Set exercise :: Please rewrite the lines of the records below, changing every "screenshot" to "screen capture" and leaving all other text as it is. Omit the pictures from your answer.

— Begin Dataset —

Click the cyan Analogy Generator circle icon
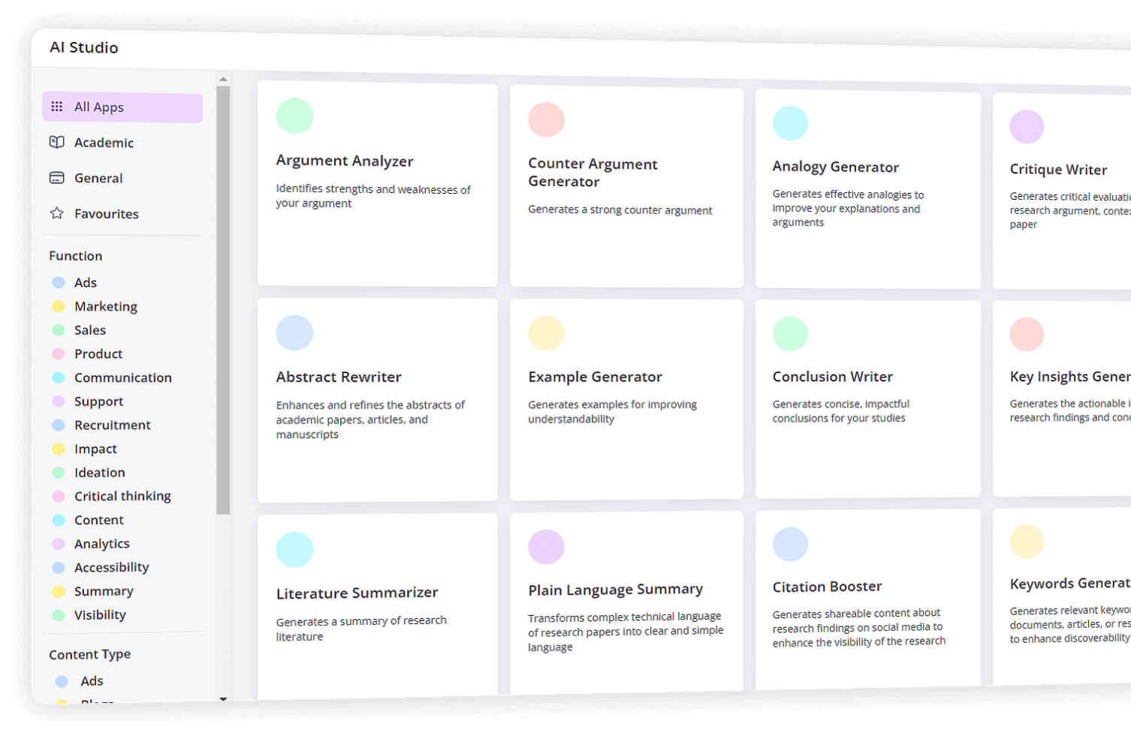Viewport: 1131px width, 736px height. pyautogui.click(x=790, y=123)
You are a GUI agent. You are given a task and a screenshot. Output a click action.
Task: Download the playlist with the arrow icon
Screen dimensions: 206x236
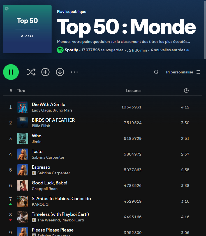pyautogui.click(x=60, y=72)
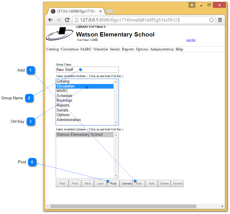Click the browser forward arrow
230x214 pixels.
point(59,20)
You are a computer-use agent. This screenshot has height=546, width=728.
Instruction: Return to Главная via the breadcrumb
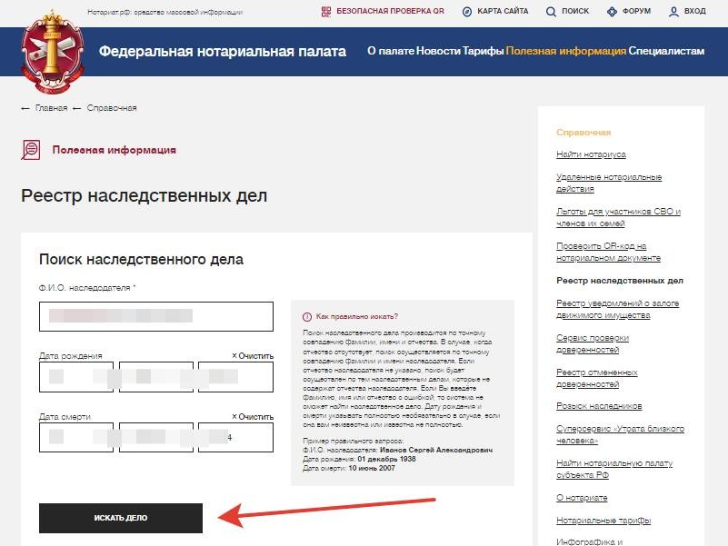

— End Dataset —

Complete response ::
Click the cyan Analogy Generator circle icon
Viewport: 1131px width, 736px height. pyautogui.click(x=790, y=123)
You are a GUI agent. You are given a task and a screen capture. Output a click action.
Task: Download the playlist with the arrow icon
Screen dimensions: 206x236
pyautogui.click(x=60, y=72)
Click the browser forward arrow
230x214 pixels.
point(59,20)
You are a computer-use agent. This screen capture has height=546, width=728.
Instruction: Return to Главная via the breadcrumb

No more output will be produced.